Nothing, really (Day 340)

We’re getting into that phase of the program when my duties start to pile up. Just like at the opening, my “free time” is spent getting paperwork done and the stars aligned for an easy exit for everyone.

I have noticed something, as I’ve walked around campus. Often I will be struck by a very real sense of unreality, that is, somehow I’ve fallen into an alternate reality. Very PDM.

This is not to be confused with a dream state. It doesn’t feel as if I’m dreaming. It feels as if I’m walking down the street in Newnan, perhaps, or down my hall at home, and yet everything around me is this other place. Perhaps I should say it feels as if I should be walking down the street in Newnan, and yet here I am.

This is curious in so many ways. For one thing, other than my family and my kitchen, what is there in Newnan that have even half the allure of this campus during the summer? What would I be walking down the street in Newnan toward?

As I often do at times of transition, I check my computer calendar for what’s coming up next, mapping out the next few months. Library training, preplanning, school opens… and then nothing. My calendar is absolutely blank after August.

Yes, I know, it will fill up pretty quickly, with Masterworks, social occasions, perhaps even Lacuna getting back to work on William Blake if someone steps up to head the organizing committee, but in general one can appreciate why being yanked out of this alternate reality back into the regular time/space continuum can be a bit of a drag.

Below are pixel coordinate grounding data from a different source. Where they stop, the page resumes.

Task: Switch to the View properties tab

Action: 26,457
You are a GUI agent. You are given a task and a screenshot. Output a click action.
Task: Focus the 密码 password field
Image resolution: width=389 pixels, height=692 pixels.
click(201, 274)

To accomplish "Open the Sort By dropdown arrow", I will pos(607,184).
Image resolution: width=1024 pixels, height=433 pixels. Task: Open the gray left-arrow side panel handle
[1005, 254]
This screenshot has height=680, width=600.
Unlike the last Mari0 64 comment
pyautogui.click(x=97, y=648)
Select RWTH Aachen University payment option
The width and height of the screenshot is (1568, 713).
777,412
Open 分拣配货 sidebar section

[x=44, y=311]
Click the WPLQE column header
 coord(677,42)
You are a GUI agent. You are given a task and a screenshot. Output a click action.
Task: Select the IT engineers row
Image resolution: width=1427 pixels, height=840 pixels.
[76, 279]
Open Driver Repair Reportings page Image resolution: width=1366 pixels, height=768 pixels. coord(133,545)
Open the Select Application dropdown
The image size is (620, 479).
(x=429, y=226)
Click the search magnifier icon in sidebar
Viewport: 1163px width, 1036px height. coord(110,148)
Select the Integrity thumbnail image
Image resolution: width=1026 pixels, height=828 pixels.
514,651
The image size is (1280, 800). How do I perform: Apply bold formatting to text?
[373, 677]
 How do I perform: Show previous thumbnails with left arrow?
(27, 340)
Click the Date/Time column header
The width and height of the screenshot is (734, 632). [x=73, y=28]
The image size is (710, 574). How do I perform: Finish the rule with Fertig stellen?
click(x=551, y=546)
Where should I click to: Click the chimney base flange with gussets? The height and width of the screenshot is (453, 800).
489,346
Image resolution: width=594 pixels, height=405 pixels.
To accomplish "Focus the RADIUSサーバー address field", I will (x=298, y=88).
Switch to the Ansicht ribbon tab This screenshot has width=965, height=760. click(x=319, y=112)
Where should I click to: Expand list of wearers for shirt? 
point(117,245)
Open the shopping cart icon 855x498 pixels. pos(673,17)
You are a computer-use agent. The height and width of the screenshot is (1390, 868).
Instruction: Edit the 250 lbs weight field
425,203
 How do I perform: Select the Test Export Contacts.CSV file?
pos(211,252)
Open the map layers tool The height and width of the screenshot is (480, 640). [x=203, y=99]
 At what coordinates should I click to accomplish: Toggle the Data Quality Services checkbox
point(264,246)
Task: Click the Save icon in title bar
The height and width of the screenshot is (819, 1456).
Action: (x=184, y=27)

2 thoughts on “Nothing, really (Day 340)

  1. Dale,
    With interest and delight, I’ve been following your blog since I received your gift and, once again, became aware of sharing this universe with you. There’s a kindred spirit there that’s refreshing, so I thought it not fair that I should continue to lurk.
    Your “Nothing, Really” thoughts brought back memories. During my six summers with GHP, not once did I fail to feel that sense of super-reality one gets in such a rare and Utopian environment. I remember asking myself (and perhaps God, too) why can’t we always stay on the mountaintop? And so I think I spent the rest of my working career trying to do just that–many disappointments because social conventions don’t experience that mountaintop and methinks would prefer it didn’t exist.
    But I’m convinced that as super-real as it feels, it is nevertheless real. Those brilliant young minds and ebullient spirits are real people. What we fear for them is that social conventions will dull their brightnesses; what we hope for them is that they will only shine brighter. What we know is that it is ultimately their choice. But at this moment their combined spirits and active minds do indeed feed the universe with something very special.
    Dianne

  2. One summer, a weepy viola major asked me if we ever could have “this” again.

    Thinking of my very own Newnan Community Theatre Company, I told her, that yes, we could, but it was very hard work, and that it was always shortlived. That’s why parting from GHP is so painful: here, it’s not hard work here, it just is.